Abstract
AbstractThe low portability of polygenic scores (PGS) across global populations is a major concern that must be addressed before PGS can be used for everyone in the clinic. Indeed, prediction accuracy has been shown to decay as a function of the genetic distance between the training and test cohorts. However, such cohorts differ not only in their genetic distance but also in their geographical distance and their data collection and assaying, conflating multiple factors. In this study, we examine the extent to which PGS are transferable between ancestries by deriving polygenic scores for 245 curated traits from the UK Biobank data and applying them in nine ancestry groups from the same cohort.

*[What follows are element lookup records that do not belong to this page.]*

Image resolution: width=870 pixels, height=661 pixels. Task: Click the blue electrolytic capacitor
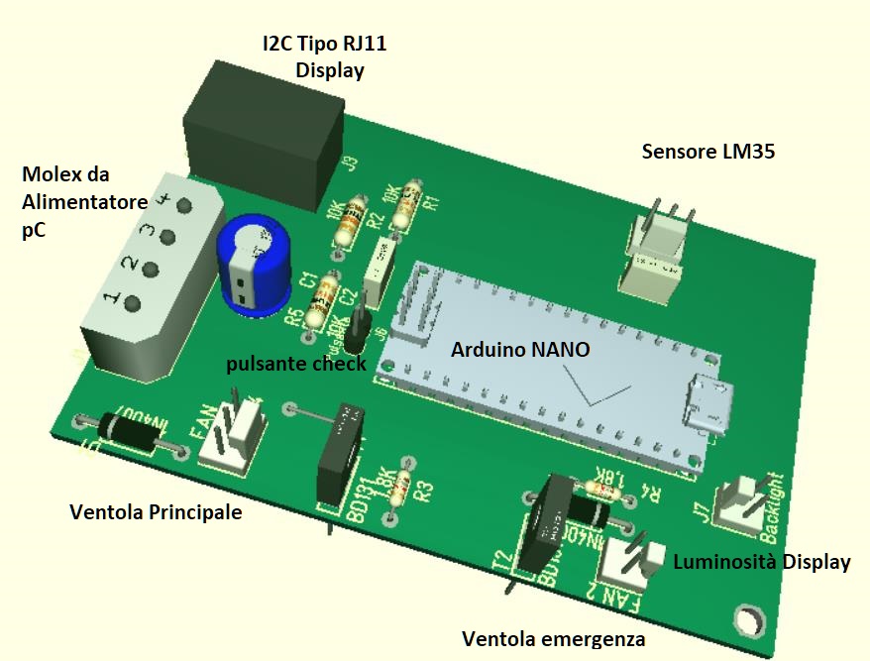pos(253,266)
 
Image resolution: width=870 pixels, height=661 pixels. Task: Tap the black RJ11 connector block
pos(263,124)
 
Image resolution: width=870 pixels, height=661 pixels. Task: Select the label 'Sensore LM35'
pos(707,152)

By restricting both training and testing to the UK Biobank data, we reduce the risk of environmental and genotyping confounding from using different cohorts. We define the nine ancestry groups at a high-resolution, country-specific level, based on a simple, robust and effective method that we introduce here. We then apply two different predictive methods to derive polygenic scores for all 245 phenotypes, and show a systematic and dramatic reduction in portability of PGS trained in the inferred ancestral UK population and applied to the inferred ancestral Polish - Italian - Iranian - Indian - Chinese - Caribbean - Nigerian - Ashkenazi populations, respectively. These analyses, performed at a finer scale than the usual continental scale, demonstrate that prediction already drops off within European ancestries and reduces globally in proportion to PC distance, even when all individuals reside in the same country and are genotyped and phenotyped as part of the same cohort. Our study provides high-resolution and robust insights into the PGS portability problem.
Publisher
Cold Spring Harbor Laboratory
Reference53 articles.
1. Accurate and robust genomic prediction of celiac disease using statistical learning;PLoS genetics,2014
2. Abraham, G. , Qiu, Y. , and Inouye, M. (2017). FlashPCA2: principal component analysis of biobank-scale genotype datasets. Bioinformatics.
3. Albiñana, C. , Grove, J. , McGrath, J. J. , Agerbo, E. , Wray, N. R. , Werge, T. , Børglum, A. D. , Mortensen, P. B. , Privé, F. , and Vilhjálmsson, B. J. (2020). Leveraging both individual-level genetic data and gwas summary statistics increases polygenic prediction. bioRxiv.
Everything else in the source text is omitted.